遅延も常態化、ドイツの鉄道が直面した異変 高い鉄道技術を誇る国で何が起きているのか
近年、ドイツ鉄道のコスト削減は著しい。車内サービスは簡素化され、夜行列車は2016年12月をもって完全撤退が発表されている。また導入されている車両も、年を追うごとに装備や内外装が簡素化されている印象を受ける。
2015年5月には、一部のマスコミが「ドイツ鉄道は近い将来、中国から鉄道車両を輸入する」と報じた。鉄道技術において、世界トップレベルの性能や信頼性を誇るはずのドイツが、中国から車両を輸入するとの報に、多くの人が首をひねった。
近年、ヨーロッパや日本の技術を取り込んだうえで純中国製品であるとうたい、価格も他国製品に比べて何割も安く、納期も早いと海外への売込みに躍起となっている中国だが、技術的な成熟度や信頼性は鉄道先進諸国にはまだ遠く及ばず、そもそも基幹部品の一部は海外からの輸入品に頼っているのが現状だ。
確かに、アジアやアフリカなど、先進諸国と比べ経済的に貧しい国々にしてみれば、中国製品は価格が安く、納期も早いなど、非常に魅力的なパッケージであることは間違いなく、価格と性能のバランスを考えた場合、これらの国々への受注競争で、欧州や日本が中国の後塵を拝することは十分考えられる。
安全面を見直す機会に
しかしドイツは、世界指折りの先進国なだけでなく、ヨーロッパ共同体の中でも経済的にもっとも豊かな国であり、自前の技術で300km/hで走る高速鉄道を建設し、保有する数少ない国の一つだ。鉄道車両メーカーのジーメンスとボンバルディアは、ドイツを鉄道製造の拠点にしており、多くの車両を納入してきた。
そんなドイツが、長年に渡って信頼性や安全性を築き上げてきた自国製品をかなぐり捨てて、コスト重視で鉄道車両を中国から買う日が来るのだろうか。エシェデの事故から、ドイツは何を学んだのだろうか。

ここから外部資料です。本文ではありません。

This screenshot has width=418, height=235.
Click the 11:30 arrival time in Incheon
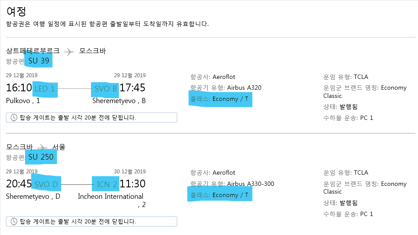point(132,184)
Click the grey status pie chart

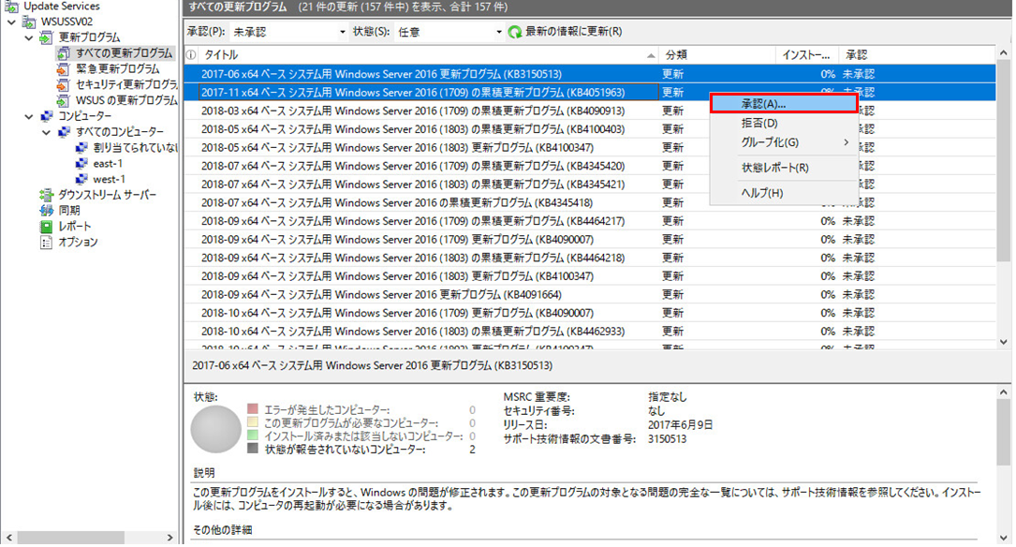click(x=215, y=430)
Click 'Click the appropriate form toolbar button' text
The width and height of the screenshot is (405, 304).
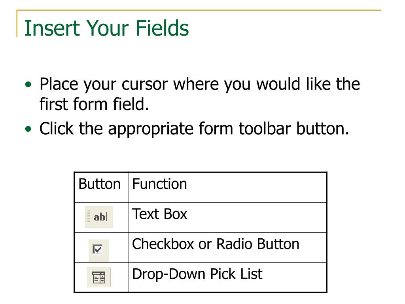194,129
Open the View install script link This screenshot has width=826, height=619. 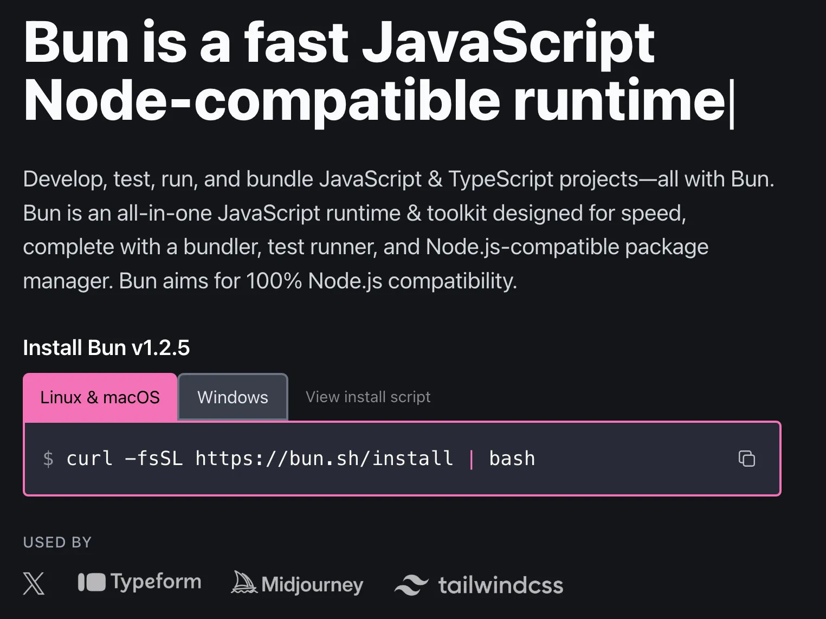[368, 397]
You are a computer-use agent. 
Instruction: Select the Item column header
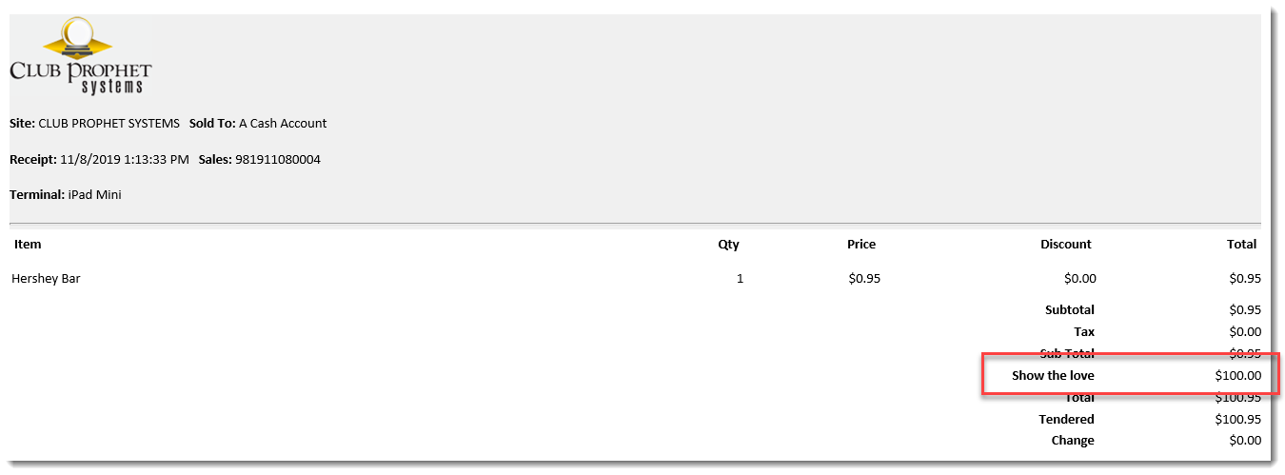tap(28, 244)
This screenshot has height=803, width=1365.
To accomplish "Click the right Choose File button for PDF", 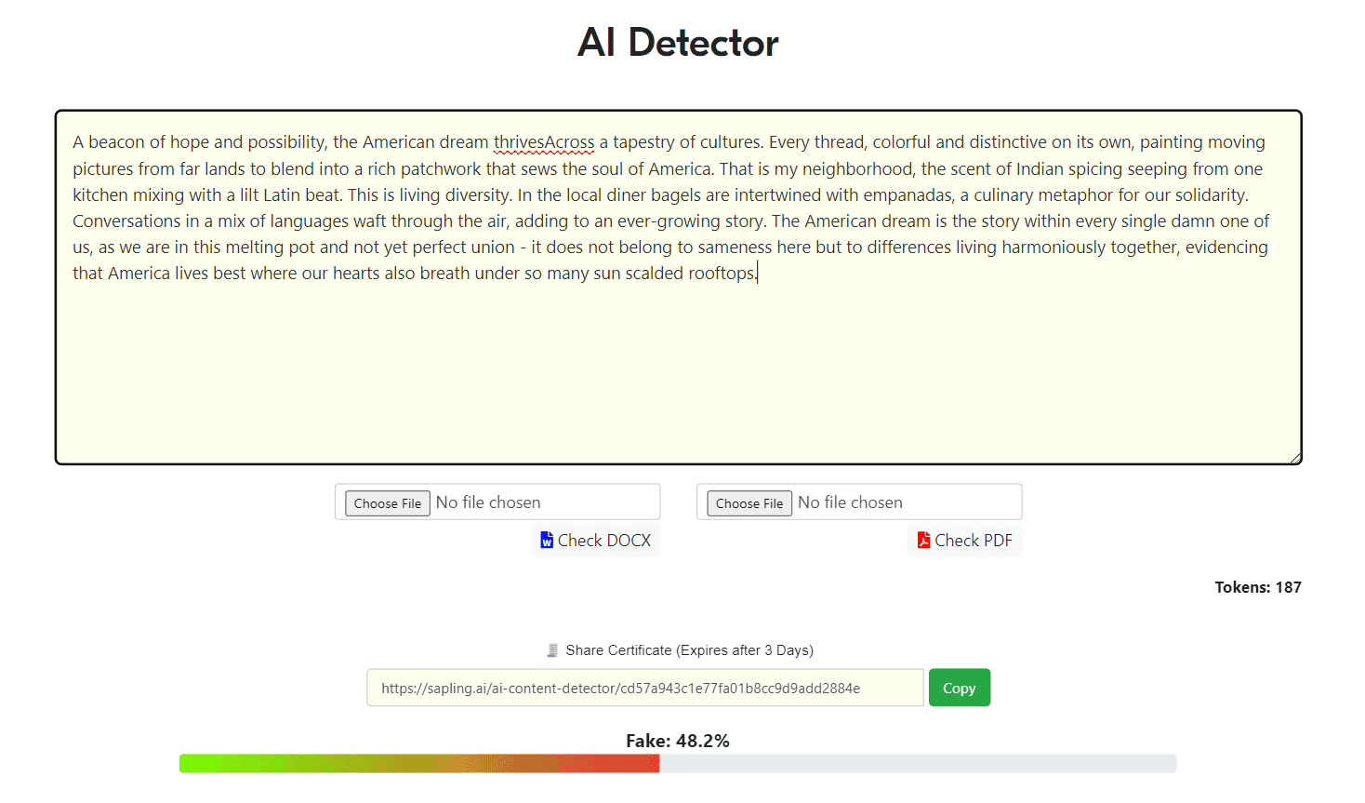I will pyautogui.click(x=749, y=503).
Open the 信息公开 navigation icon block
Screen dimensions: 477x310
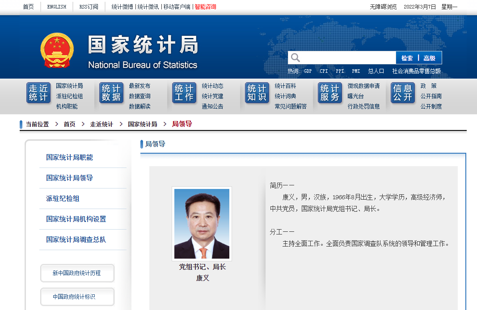pyautogui.click(x=403, y=93)
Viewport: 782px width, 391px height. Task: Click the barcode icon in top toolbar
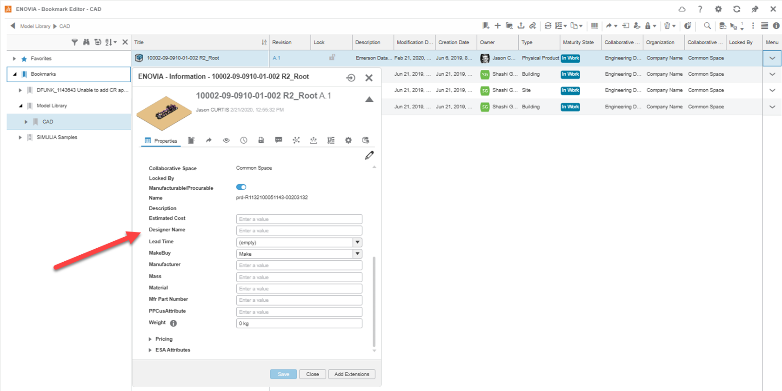(595, 26)
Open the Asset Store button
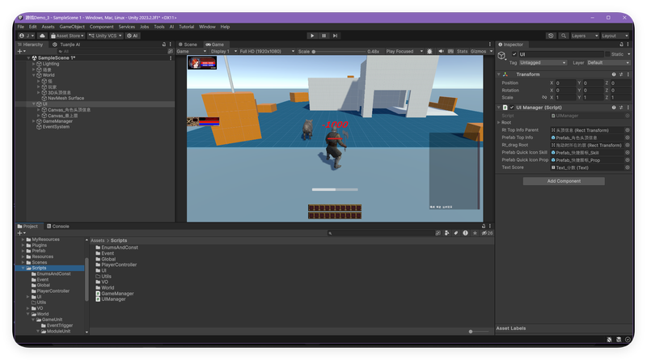 (67, 36)
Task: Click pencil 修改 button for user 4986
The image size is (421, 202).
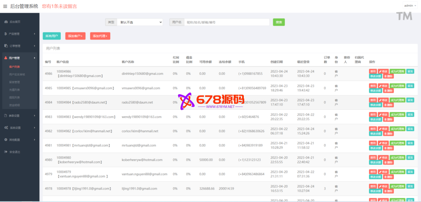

企業にとって、利益を上げることもコスト削減も重要な課題だが、行き過ぎた利益の追求やコストダウンは、サービス低下のみならず、安全性や信頼性を損なう恐れもある。日本では、尼崎の事故を教訓として、あらためて安全の見直しを図り、今日に至る。
ドイツでも、今回の事故をきっかけとして、安全面を再点検するともに、行き過ぎた施策を見つめ直す良い機会になるのではないのだろうか。